Name	Type	Default	Supported options	Description
model_path	str	`/detectors/models/darknet/yolo.weights`	any valid path	Path to the object detection model
model_config	str	`/detectors/models/darknet/yolo.cfg`	any valid path	Path to the object detection config. Only needed for `darknet`
label_path	str	`/detectors/models/darknet/coco.names`	any valid path	Path to the file containing labels for the model
suppression	float	0.4	float between 0 and 1	Non-maxima suppression, used to remove overlapping detections. You can read more about how this works here.

The above options are specific to the type: darknet detector. The included models are placed inside /detectors/models/darknet folder.
The default model differs a bit per container:

roflcoopter/viseron: This one uses YOLOv3 by default.
roflcoopter/amd64-viseron: This one uses YOLOv3 by default.
roflcoopter/amd64-cuda-viseron: This one uses YOLOv4 by default.

The reason why not all containers are using YOLOv4 is that there are currently some issues with OpenCVs implementation of it.
As soon as this is fixed for the versions of OpenCV that Viseron is using, YOLOv4 will be the standard for all.

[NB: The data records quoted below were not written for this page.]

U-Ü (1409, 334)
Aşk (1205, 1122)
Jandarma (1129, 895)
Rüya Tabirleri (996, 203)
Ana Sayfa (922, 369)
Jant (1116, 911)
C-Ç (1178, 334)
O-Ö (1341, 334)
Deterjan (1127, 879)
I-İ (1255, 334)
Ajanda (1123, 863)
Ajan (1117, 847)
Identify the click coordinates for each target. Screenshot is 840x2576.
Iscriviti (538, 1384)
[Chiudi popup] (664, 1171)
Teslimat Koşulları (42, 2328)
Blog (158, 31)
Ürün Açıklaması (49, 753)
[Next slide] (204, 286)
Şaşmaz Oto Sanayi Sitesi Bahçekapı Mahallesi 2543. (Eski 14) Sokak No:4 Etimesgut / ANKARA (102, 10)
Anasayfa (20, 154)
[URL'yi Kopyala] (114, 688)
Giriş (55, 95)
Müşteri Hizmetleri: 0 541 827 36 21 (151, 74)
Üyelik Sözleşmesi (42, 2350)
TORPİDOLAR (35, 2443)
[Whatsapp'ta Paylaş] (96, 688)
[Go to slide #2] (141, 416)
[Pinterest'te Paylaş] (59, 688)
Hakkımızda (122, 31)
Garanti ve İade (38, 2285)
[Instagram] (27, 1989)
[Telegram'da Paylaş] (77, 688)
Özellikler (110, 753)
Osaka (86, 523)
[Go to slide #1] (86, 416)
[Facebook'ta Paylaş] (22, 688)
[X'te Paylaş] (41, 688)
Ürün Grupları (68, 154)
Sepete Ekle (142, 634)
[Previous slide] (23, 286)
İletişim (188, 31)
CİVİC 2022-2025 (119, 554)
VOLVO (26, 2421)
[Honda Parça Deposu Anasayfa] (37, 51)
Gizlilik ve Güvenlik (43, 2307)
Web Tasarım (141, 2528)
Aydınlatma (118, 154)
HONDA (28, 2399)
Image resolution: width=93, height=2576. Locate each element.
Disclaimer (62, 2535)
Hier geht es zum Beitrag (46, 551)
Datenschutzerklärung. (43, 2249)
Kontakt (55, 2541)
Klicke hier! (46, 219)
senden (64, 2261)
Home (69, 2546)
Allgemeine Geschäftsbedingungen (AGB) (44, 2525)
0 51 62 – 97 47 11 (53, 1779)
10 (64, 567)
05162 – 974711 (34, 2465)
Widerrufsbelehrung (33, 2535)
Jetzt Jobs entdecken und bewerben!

The containers using YOLOv3 also has YOLOv3-tiny included in the image.
YOLOv3-tiny can be used to reduce CPU usage, but will have significantly worse accuracy. If you want to swap to YOLOv3-tiny you can change these configuration options:

object_detection:
  model_path: /detectors/models/darknet/yolov3-tiny.weights
  model_config: /detectors/models/darknet/yolov3-tiny.cfg

EdgeTPU

Name	Type	Default	Supported options	Description
model_path	str	`/detectors/models/edgetpu/model.tflite`	any valid path	Path to the object detection model
label_path	str	`/detectors/models/edgetpu/labels.txt`	any valid path	Path to the file containing labels for the model

The above options are specific to the type: edgetpu detector.
The included models are placed inside /detectors/models/edgetpu folder.
There are two models available, one that runs on the EdgeTPU and one the runs on the CPU. If no EdgeTPU is found, Viseron will fallback to use the CPU model instead.

Labels

Name	Type	Default	Supported options	Description
label	str	person	any string	Can be any label present in the detection model
confidence	float	0.8	float between 0 and 1	Lowest confidence allowed for detected objects. The lower the value, the more sensitive the detector will be, and the risk of false positives will increase
height_min	float	0	float between 0 and 1	Minimum height allowed for detected objects, relative to stream height
height_max	float	1	float between 0 and 1	Maximum height allowed for detected objects, relative to stream height
width_min	float	0	float between 0 and 1	Minimum width allowed for detected objects, relative to stream width
width_max	float	1	float between 0 and 1	Maximum width allowed for detected objects, relative to stream width
triggers_recording	bool	True	True/false	If set to True, objects matching this filter will start the recorder and signal over MQTT. If set to False, only signal over MQTT will be sent
require_motion	bool	False	True/false	If set, the recorder will stop as soon as motion is no longer detected, even if the object still is. This is useful to avoid never ending recordings of stationary objects, such as a car on a driveway
post_processor	str	optional	any configured post processor	Send this detected object to the specified post processor.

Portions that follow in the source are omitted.